*Texto*:
§ §

Javier Ordovás
aleteia
Los primeros cristianos se escandalizaron pero, no se sorprendieron ni desertaron por la traición de Judas; de la misma manera, los católicos a lo largo de los siglos nos hemos escandalizado del mal ejemplo de algunos pastores y sucesores de los Doce pero, no hemos perdido la fe y hemos sabido, durante más de veinte siglos, que es el Espíritu Santo quien gobierna la Iglesia, a pesar de los escandalosos comportamientos de algunos pastores.
Los fieles sabemos que la Iglesia es Santa aunque muchos pastores y muchos fieles no lo seamos. Pero también los fieles sabemos reconocer los carismas de hombres y mujeres santos que el Espíritu Santo ha promovido dentro de la Iglesia para no dejar de asistirla en ningún momento: “Tú eres Pedro y sobre esta piedra edificaré mi Iglesia y los poderes del infierno no prevalecerán contra ella” (Mt 16,18). “Y sabed que estoy con vosotros, todos los días, hasta el fin del mundo” (Mt 28-20)
Vale la pena recoger aquí unas palabras del Papa Juan Pablo II, en su carta apostólica Tertio Millennio Adveniente:
“Así es justo que, mientras el segundo Milenio del cristianismo llega a su fin, la Iglesia asuma con una conciencia más viva el pecado de sus hijos recordando todas las circunstancias en las que, a lo largo de la historia, se han alejado del espíritu de Cristo y de su Evangelio, ofreciendo al mundo en vez de el testimonio de una vida inspirada en los valores de la fe, el espectáculo de modos de pensar y actuar que eran verdaderas formas de antitestimonio y de escándalo.(…) Es bueno que la Iglesia de este paso con la clara conciencia de lo que ha vivido en el curso de los diez últimos siglos. No puede atravesar el umbral del nuevo milenio sin animar a sus hijos a purificarse en el arrepentimiento de errores, infidelidades, incoherencias y lentitudes. Reconocer los fracasos de ayer es un acto de lealtad y de valentía que nos ayuda a reforzar nuestra fe, haciéndonos capaces y dispuestos para afrontar las tentaciones y las dificultades de hoy” .
Como ves, la Iglesia ha necesitado y necesitará siempre una reforma permanente para resolver sus problemas internos y para hacer frente a las necesidades cambiantes de la humanidad. Esto es lo que hace la Jerarquía, los Obispos, mediante la administración ordinaria del gobierno y la extraordinaria de los Concilios; en esta administración la Iglesia está asistida por el Espíritu Santo que, renueva, vivifica la Iglesia y promueve dentro de sus fieles incontables iniciativas encaminadas a resolver esos problemas y dificultades externa e internas.
Personalidades destacadas, de la talla de un Pablo, figuras como los Padres de la Iglesia, santos como Agustín, Tomás de Aquino, Teresa de Jesús, Juana de Arco, Juan de la Cruz, Catalina de Siena, Tomás Moro, Teresa de Calcuta; órdenes históricas como los franciscanos, dominicos, jesuitas, salesianos, carmelitas; actualmente instituciones como el Opus Dei, Comunión y Liberación, Pentecostales, Focolari; y… una lista interminable de verdaderos reformadores que van aportando esas variadísimas soluciones y riquezas que la Iglesia necesita.

§ §

*Datos guardados*:

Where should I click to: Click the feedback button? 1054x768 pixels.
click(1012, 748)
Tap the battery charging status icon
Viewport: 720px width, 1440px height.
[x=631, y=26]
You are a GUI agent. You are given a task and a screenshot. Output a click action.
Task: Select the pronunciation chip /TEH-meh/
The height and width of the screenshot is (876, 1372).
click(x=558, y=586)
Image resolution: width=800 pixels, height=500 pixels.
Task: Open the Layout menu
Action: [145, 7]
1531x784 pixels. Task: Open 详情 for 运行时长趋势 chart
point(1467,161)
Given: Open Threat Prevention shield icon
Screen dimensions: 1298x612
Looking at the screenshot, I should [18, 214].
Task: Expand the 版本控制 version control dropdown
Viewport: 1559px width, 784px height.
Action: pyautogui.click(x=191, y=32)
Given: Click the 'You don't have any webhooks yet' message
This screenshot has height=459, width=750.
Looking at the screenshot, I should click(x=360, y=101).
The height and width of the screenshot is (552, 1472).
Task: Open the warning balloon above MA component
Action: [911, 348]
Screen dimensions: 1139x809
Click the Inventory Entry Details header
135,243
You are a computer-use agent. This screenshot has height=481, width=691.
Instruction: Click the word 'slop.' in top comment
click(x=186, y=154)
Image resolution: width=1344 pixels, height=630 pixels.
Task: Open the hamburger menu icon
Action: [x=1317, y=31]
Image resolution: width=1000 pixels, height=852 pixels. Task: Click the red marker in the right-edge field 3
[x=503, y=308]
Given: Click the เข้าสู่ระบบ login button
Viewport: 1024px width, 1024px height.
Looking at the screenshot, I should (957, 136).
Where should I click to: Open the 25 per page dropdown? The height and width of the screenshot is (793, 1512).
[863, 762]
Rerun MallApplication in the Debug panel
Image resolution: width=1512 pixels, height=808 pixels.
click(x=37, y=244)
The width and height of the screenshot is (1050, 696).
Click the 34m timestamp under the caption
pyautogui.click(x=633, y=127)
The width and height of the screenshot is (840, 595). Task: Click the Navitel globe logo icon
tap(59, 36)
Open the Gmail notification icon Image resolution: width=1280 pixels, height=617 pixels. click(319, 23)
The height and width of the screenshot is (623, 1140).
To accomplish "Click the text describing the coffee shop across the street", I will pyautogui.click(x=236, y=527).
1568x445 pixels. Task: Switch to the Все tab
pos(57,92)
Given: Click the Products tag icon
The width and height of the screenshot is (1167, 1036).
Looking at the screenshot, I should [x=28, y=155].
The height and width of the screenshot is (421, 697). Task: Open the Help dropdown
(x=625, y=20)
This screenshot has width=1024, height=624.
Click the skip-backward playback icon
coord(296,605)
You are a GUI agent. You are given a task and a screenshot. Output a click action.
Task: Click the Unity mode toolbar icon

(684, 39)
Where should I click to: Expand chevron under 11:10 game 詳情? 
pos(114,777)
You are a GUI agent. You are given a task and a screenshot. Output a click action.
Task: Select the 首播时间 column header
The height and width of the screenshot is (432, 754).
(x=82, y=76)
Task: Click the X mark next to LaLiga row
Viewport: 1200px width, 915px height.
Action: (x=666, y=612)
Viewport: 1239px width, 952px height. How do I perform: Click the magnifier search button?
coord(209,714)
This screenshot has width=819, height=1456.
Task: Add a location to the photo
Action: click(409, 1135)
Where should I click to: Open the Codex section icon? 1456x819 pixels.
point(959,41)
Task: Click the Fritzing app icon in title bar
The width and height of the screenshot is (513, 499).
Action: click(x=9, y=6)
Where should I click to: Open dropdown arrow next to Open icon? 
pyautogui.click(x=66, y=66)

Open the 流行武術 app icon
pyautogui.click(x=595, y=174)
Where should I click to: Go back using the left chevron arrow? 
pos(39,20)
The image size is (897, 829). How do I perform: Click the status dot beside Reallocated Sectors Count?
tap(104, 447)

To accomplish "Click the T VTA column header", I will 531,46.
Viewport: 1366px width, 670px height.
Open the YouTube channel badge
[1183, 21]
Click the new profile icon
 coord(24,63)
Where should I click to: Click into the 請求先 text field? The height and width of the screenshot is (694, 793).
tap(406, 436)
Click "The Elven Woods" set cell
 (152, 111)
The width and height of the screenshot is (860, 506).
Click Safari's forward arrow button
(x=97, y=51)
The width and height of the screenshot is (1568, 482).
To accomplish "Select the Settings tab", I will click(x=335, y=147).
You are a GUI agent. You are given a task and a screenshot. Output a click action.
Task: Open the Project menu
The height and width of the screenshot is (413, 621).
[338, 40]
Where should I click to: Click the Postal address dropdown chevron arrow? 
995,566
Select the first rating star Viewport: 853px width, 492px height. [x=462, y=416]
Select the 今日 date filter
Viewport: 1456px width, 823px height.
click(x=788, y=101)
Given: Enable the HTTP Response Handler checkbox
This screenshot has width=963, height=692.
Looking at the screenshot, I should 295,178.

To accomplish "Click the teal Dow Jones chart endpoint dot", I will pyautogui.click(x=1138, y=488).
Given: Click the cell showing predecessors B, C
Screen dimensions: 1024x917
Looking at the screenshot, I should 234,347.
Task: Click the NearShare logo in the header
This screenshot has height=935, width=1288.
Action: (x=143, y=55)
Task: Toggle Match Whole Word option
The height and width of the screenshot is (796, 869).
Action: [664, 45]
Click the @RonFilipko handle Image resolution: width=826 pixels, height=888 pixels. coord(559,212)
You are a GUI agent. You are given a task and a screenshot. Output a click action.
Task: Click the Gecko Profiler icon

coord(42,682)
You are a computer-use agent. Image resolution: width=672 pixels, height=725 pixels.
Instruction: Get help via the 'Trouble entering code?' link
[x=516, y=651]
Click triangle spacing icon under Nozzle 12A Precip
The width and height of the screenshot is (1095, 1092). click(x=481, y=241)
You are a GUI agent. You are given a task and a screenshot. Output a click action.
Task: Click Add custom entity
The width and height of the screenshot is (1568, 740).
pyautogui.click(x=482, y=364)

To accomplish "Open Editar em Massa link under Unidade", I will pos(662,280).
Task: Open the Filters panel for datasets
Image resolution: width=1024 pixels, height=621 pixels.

§ §

*Enunciado 1*:
Responde estas preguntas sobre el texto:
(a) ¿Qué carta apostólica del Papa Juan Pablo II se cita?
(b) ¿Quién gobierna la Iglesia, a pesar de los comportamientos escandalosos de algunos pastores?
(c) ¿Qué instituciones actuales se nombran como reformadoras?
*Enunciado 2*: Explica en una a tres oraciones por qué, según el texto, la Iglesia necesita una reforma permanente.
*Enunciado 3*: Devuelve sin cambios el fragmento del texto que comienza en las palabras "Personalidades destacadas, de" y termina después de "la Iglesia necesita.".

*Respuesta 1*:
(a) Tertio Millennio Adveniente.
(b) El Espíritu Santo.
(c) El Opus Dei, Comunión y Liberación, Pentecostales y Focolari.

*Respuesta 2*: La Iglesia necesita una reforma permanente para resolver sus problemas internos y para hacer frente a las necesidades cambiantes de la humanidad.

*Respuesta 3*:
Personalidades destacadas, de la talla de un Pablo, figuras como los Padres de la Iglesia, santos como Agustín, Tomás de Aquino, Teresa de Jesús, Juana de Arco, Juan de la Cruz, Catalina de Siena, Tomás Moro, Teresa de Calcuta; órdenes históricas como los franciscanos, dominicos, jesuitas, salesianos, carmelitas; actualmente instituciones como el Opus Dei, Comunión y Liberación, Pentecostales, Focolari; y… una lista interminable de verdaderos reformadores que van aportando esas variadísimas soluciones y riquezas que la Iglesia necesita.